▸ Problem details:
Copy the following items line for line, with no changes.
• • • •
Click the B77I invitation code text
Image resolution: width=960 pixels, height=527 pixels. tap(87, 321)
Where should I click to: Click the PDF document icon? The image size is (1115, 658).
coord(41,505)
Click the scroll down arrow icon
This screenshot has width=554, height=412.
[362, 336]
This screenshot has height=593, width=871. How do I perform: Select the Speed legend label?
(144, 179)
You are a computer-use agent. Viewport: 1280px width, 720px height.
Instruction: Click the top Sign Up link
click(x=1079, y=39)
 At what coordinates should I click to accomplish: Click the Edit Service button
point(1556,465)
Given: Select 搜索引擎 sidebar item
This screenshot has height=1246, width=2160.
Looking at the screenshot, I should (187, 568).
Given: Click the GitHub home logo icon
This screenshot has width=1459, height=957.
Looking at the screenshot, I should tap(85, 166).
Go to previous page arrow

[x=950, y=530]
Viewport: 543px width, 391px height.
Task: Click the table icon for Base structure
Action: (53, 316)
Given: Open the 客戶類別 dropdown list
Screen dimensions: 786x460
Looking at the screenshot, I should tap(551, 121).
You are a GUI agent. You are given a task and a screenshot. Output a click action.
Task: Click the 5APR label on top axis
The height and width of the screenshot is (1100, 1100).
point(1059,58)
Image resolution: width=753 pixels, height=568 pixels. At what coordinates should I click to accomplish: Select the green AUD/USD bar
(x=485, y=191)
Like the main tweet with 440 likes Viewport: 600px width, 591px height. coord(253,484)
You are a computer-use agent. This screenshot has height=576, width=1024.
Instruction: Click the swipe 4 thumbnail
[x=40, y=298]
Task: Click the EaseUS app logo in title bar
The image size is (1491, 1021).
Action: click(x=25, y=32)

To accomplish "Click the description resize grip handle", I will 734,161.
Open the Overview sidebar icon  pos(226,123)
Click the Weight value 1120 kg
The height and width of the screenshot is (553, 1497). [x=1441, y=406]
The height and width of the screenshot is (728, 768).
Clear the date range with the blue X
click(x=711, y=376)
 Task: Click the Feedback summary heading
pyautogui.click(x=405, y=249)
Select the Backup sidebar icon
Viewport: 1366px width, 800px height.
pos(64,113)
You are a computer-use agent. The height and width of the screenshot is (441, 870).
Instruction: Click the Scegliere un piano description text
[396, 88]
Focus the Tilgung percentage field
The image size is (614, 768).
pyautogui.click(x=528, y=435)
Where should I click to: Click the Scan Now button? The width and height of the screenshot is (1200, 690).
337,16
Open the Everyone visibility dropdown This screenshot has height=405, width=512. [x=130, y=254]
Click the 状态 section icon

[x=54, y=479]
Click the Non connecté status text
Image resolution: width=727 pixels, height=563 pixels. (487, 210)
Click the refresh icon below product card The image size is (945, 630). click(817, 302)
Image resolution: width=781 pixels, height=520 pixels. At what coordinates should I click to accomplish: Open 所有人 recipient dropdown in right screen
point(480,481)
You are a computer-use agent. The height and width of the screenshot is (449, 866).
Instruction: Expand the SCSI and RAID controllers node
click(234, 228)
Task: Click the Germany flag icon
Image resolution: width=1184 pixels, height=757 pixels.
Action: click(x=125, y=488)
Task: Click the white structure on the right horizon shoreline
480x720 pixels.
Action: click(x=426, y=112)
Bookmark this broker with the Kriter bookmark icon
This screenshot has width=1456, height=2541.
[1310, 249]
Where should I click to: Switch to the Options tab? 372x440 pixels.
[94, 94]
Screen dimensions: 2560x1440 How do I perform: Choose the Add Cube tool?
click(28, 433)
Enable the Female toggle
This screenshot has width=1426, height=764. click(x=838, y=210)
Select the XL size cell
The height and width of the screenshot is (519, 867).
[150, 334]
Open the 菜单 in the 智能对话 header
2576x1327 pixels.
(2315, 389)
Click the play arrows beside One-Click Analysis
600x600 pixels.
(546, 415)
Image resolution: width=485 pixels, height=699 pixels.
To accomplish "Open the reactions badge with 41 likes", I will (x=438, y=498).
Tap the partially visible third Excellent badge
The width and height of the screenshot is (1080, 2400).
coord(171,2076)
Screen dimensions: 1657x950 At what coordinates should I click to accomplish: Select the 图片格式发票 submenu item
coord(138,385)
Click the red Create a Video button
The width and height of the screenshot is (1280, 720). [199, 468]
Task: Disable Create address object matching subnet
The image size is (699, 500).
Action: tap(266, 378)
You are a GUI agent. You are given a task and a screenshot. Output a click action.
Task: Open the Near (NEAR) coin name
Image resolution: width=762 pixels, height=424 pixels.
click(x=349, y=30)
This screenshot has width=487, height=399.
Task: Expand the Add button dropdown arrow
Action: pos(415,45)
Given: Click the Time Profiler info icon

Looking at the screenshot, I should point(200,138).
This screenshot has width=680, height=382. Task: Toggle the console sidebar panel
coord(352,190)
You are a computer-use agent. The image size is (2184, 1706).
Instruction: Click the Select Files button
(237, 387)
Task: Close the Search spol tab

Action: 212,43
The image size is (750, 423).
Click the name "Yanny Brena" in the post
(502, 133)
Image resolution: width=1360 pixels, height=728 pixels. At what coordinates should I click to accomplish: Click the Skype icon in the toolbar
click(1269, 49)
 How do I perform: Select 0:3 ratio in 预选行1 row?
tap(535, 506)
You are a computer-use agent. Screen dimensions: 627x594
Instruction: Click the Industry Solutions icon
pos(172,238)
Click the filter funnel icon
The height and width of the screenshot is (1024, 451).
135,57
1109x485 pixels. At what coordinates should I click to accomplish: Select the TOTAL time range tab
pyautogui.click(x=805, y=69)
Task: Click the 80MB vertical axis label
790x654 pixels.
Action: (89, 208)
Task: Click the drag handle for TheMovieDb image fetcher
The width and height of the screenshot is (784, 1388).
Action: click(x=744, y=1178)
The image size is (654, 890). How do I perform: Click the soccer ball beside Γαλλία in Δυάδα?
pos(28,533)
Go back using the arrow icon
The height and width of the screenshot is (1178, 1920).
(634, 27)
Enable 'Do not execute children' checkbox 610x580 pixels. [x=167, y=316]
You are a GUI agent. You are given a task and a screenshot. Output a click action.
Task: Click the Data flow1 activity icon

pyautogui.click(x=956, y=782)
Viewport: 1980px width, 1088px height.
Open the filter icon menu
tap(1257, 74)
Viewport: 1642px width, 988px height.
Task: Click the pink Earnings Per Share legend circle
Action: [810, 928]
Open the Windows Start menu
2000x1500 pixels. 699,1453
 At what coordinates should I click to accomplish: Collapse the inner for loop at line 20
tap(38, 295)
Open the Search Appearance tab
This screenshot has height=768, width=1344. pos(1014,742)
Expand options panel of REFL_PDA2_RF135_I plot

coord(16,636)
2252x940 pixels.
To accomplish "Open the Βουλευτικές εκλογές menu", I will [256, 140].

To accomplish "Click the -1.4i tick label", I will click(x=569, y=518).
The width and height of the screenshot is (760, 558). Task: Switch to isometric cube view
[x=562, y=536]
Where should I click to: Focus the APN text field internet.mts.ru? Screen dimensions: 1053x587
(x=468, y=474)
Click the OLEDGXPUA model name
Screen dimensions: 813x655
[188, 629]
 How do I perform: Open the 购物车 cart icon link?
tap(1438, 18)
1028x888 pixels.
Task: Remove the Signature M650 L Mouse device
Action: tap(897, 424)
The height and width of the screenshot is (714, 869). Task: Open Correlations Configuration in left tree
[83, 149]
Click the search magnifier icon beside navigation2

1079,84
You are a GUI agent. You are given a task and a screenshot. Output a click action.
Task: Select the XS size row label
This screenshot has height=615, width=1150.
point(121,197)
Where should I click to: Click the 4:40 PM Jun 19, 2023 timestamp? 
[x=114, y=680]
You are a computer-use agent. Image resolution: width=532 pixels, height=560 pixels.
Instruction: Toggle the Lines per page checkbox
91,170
• • • •
▸ Written reply:
Click the B77I invitation code text
Image resolution: width=960 pixels, height=527 pixels. tap(87, 321)
Where should I click to: Click the PDF document icon? The image size is (1115, 658).
coord(41,505)
Click the scroll down arrow icon
This screenshot has width=554, height=412.
[362, 336]
This screenshot has height=593, width=871. How do I perform: Select the Speed legend label?
(144, 179)
You are a computer-use agent. Viewport: 1280px width, 720px height.
Instruction: Click the top Sign Up link
click(x=1079, y=39)
 At what coordinates should I click to accomplish: Click the Edit Service button
point(1556,465)
Given: Select 搜索引擎 sidebar item
This screenshot has height=1246, width=2160.
Looking at the screenshot, I should (187, 568).
Given: Click the GitHub home logo icon
This screenshot has width=1459, height=957.
Looking at the screenshot, I should tap(85, 166).
Go to previous page arrow

[x=950, y=530]
Viewport: 543px width, 391px height.
Task: Click the table icon for Base structure
Action: (53, 316)
Given: Open the 客戶類別 dropdown list
Screen dimensions: 786x460
Looking at the screenshot, I should tap(551, 121).
You are a GUI agent. You are given a task and a screenshot. Output a click action.
Task: Click the 5APR label on top axis
The height and width of the screenshot is (1100, 1100).
point(1059,58)
Image resolution: width=753 pixels, height=568 pixels. At what coordinates should I click to accomplish: Select the green AUD/USD bar
(x=485, y=191)
Like the main tweet with 440 likes Viewport: 600px width, 591px height. coord(253,484)
You are a computer-use agent. This screenshot has height=576, width=1024.
Instruction: Click the swipe 4 thumbnail
[x=40, y=298]
Task: Click the EaseUS app logo in title bar
The image size is (1491, 1021).
Action: click(x=25, y=32)

To accomplish "Click the description resize grip handle", I will 734,161.
Open the Overview sidebar icon  pos(226,123)
Click the Weight value 1120 kg
The height and width of the screenshot is (553, 1497). [x=1441, y=406]
The height and width of the screenshot is (728, 768).
Clear the date range with the blue X
click(x=711, y=376)
 Task: Click the Feedback summary heading
pyautogui.click(x=405, y=249)
Select the Backup sidebar icon
Viewport: 1366px width, 800px height.
pos(64,113)
You are a computer-use agent. The height and width of the screenshot is (441, 870).
Instruction: Click the Scegliere un piano description text
[396, 88]
Focus the Tilgung percentage field
The image size is (614, 768).
pyautogui.click(x=528, y=435)
Where should I click to: Click the Scan Now button? The width and height of the screenshot is (1200, 690).
337,16
Open the Everyone visibility dropdown This screenshot has height=405, width=512. [x=130, y=254]
Click the 状态 section icon

[x=54, y=479]
Click the Non connecté status text
Image resolution: width=727 pixels, height=563 pixels. (487, 210)
Click the refresh icon below product card The image size is (945, 630). click(817, 302)
Image resolution: width=781 pixels, height=520 pixels. At what coordinates should I click to accomplish: Open 所有人 recipient dropdown in right screen
point(480,481)
You are a computer-use agent. The height and width of the screenshot is (449, 866).
Instruction: Expand the SCSI and RAID controllers node
click(234, 228)
Task: Click the Germany flag icon
Image resolution: width=1184 pixels, height=757 pixels.
Action: click(x=125, y=488)
Task: Click the white structure on the right horizon shoreline
480x720 pixels.
Action: click(x=426, y=112)
Bookmark this broker with the Kriter bookmark icon
This screenshot has width=1456, height=2541.
[1310, 249]
Where should I click to: Switch to the Options tab? 372x440 pixels.
[94, 94]
Screen dimensions: 2560x1440 How do I perform: Choose the Add Cube tool?
click(28, 433)
Enable the Female toggle
This screenshot has width=1426, height=764. click(x=838, y=210)
Select the XL size cell
The height and width of the screenshot is (519, 867).
[150, 334]
Open the 菜单 in the 智能对话 header
2576x1327 pixels.
(2315, 389)
Click the play arrows beside One-Click Analysis
600x600 pixels.
(546, 415)
Image resolution: width=485 pixels, height=699 pixels.
To accomplish "Open the reactions badge with 41 likes", I will (x=438, y=498).
Tap the partially visible third Excellent badge
The width and height of the screenshot is (1080, 2400).
coord(171,2076)
Screen dimensions: 1657x950 At what coordinates should I click to accomplish: Select the 图片格式发票 submenu item
coord(138,385)
Click the red Create a Video button
The width and height of the screenshot is (1280, 720). [199, 468]
Task: Disable Create address object matching subnet
The image size is (699, 500).
Action: tap(266, 378)
You are a GUI agent. You are given a task and a screenshot. Output a click action.
Task: Open the Near (NEAR) coin name
Image resolution: width=762 pixels, height=424 pixels.
click(x=349, y=30)
This screenshot has width=487, height=399.
Task: Expand the Add button dropdown arrow
Action: pos(415,45)
Given: Click the Time Profiler info icon

Looking at the screenshot, I should point(200,138).
This screenshot has width=680, height=382. Task: Toggle the console sidebar panel
coord(352,190)
You are a computer-use agent. The image size is (2184, 1706).
Instruction: Click the Select Files button
(237, 387)
Task: Close the Search spol tab

Action: 212,43
The image size is (750, 423).
Click the name "Yanny Brena" in the post
(502, 133)
Image resolution: width=1360 pixels, height=728 pixels. At what coordinates should I click to accomplish: Click the Skype icon in the toolbar
click(1269, 49)
 How do I perform: Select 0:3 ratio in 预选行1 row?
tap(535, 506)
You are a computer-use agent. Screen dimensions: 627x594
Instruction: Click the Industry Solutions icon
pos(172,238)
Click the filter funnel icon
The height and width of the screenshot is (1024, 451).
135,57
1109x485 pixels. At what coordinates should I click to accomplish: Select the TOTAL time range tab
pyautogui.click(x=805, y=69)
Task: Click the 80MB vertical axis label
790x654 pixels.
Action: (89, 208)
Task: Click the drag handle for TheMovieDb image fetcher
The width and height of the screenshot is (784, 1388).
Action: click(x=744, y=1178)
The image size is (654, 890). How do I perform: Click the soccer ball beside Γαλλία in Δυάδα?
pos(28,533)
Go back using the arrow icon
The height and width of the screenshot is (1178, 1920).
(634, 27)
Enable 'Do not execute children' checkbox 610x580 pixels. [x=167, y=316]
You are a GUI agent. You are given a task and a screenshot. Output a click action.
Task: Click the Data flow1 activity icon

pyautogui.click(x=956, y=782)
Viewport: 1980px width, 1088px height.
Open the filter icon menu
tap(1257, 74)
Viewport: 1642px width, 988px height.
Task: Click the pink Earnings Per Share legend circle
Action: [810, 928]
Open the Windows Start menu
2000x1500 pixels. 699,1453
 At what coordinates should I click to accomplish: Collapse the inner for loop at line 20
tap(38, 295)
Open the Search Appearance tab
This screenshot has height=768, width=1344. pos(1014,742)
Expand options panel of REFL_PDA2_RF135_I plot

coord(16,636)
2252x940 pixels.
To accomplish "Open the Βουλευτικές εκλογές menu", I will [256, 140].

To accomplish "Click the -1.4i tick label", I will click(x=569, y=518).
The width and height of the screenshot is (760, 558). Task: Switch to isometric cube view
[x=562, y=536]
Where should I click to: Focus the APN text field internet.mts.ru? Screen dimensions: 1053x587
(x=468, y=474)
Click the OLEDGXPUA model name
Screen dimensions: 813x655
[188, 629]
 How do I perform: Open the 购物车 cart icon link?
tap(1438, 18)
1028x888 pixels.
Task: Remove the Signature M650 L Mouse device
Action: tap(897, 424)
The height and width of the screenshot is (714, 869). Task: Open Correlations Configuration in left tree
[83, 149]
Click the search magnifier icon beside navigation2

1079,84
You are a GUI agent. You are given a task and a screenshot. Output a click action.
Task: Select the XS size row label
This screenshot has height=615, width=1150.
point(121,197)
Where should I click to: Click the 4:40 PM Jun 19, 2023 timestamp? 
[x=114, y=680]
You are a computer-use agent. Image resolution: width=532 pixels, height=560 pixels.
Instruction: Toggle the Lines per page checkbox
91,170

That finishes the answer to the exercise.